### WHAT YOU NEED TO DO
All lines in the data that hold the word "will" need copying.

SUPPLIED RECORDS: Begin

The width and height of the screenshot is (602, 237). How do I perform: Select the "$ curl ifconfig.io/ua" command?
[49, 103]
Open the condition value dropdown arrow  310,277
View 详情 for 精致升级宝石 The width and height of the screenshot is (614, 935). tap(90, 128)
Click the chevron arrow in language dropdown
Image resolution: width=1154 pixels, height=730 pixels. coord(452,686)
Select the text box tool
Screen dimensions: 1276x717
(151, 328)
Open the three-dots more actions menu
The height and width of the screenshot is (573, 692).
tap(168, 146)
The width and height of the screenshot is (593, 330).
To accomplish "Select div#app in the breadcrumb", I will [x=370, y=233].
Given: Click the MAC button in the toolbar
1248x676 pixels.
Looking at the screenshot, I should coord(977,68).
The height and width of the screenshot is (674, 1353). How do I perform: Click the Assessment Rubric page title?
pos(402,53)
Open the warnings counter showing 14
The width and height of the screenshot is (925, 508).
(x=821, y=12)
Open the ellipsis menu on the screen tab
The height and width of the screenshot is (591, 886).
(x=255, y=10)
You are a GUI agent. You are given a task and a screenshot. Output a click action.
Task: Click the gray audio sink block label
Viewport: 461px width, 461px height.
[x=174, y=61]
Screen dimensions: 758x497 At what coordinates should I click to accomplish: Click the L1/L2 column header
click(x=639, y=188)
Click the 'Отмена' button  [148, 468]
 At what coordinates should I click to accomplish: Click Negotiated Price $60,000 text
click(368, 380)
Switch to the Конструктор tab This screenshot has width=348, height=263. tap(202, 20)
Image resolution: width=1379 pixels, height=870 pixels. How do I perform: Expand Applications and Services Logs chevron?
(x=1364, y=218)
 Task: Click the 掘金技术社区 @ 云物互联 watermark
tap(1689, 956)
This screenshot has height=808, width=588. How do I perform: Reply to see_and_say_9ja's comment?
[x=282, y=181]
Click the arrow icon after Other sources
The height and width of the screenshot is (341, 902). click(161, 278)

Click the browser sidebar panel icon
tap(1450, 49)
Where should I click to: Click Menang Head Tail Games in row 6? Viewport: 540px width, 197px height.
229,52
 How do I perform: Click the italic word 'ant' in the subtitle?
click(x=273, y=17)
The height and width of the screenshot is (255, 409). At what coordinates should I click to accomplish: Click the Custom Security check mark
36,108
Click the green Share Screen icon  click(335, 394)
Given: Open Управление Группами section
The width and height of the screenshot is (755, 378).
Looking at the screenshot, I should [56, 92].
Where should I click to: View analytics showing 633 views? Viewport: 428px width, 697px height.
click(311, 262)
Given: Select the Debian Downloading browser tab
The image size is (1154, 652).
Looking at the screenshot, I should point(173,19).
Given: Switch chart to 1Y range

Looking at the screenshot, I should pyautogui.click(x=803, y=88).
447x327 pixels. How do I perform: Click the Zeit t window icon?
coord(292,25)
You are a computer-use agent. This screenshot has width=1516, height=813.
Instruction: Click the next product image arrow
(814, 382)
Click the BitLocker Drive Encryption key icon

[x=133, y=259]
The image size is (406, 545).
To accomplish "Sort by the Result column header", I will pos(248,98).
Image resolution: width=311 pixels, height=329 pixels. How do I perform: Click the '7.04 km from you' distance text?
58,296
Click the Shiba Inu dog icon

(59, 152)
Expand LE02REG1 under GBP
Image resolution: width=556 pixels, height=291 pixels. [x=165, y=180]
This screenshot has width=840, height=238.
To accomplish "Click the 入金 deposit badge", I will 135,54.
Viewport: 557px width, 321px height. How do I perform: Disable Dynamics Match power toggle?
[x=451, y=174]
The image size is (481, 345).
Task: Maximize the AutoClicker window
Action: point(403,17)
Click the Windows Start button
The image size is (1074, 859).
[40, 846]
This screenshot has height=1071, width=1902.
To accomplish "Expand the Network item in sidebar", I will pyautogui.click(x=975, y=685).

SUPPLIED RECORDS: End

### REPLY TO THE TASK
To accomplish "Select div#app in the breadcrumb", I will [x=370, y=233].
To accomplish "Sort by the Result column header", I will pos(248,98).
To accomplish "Click the 入金 deposit badge", I will 135,54.
To accomplish "Expand the Network item in sidebar", I will pyautogui.click(x=975, y=685).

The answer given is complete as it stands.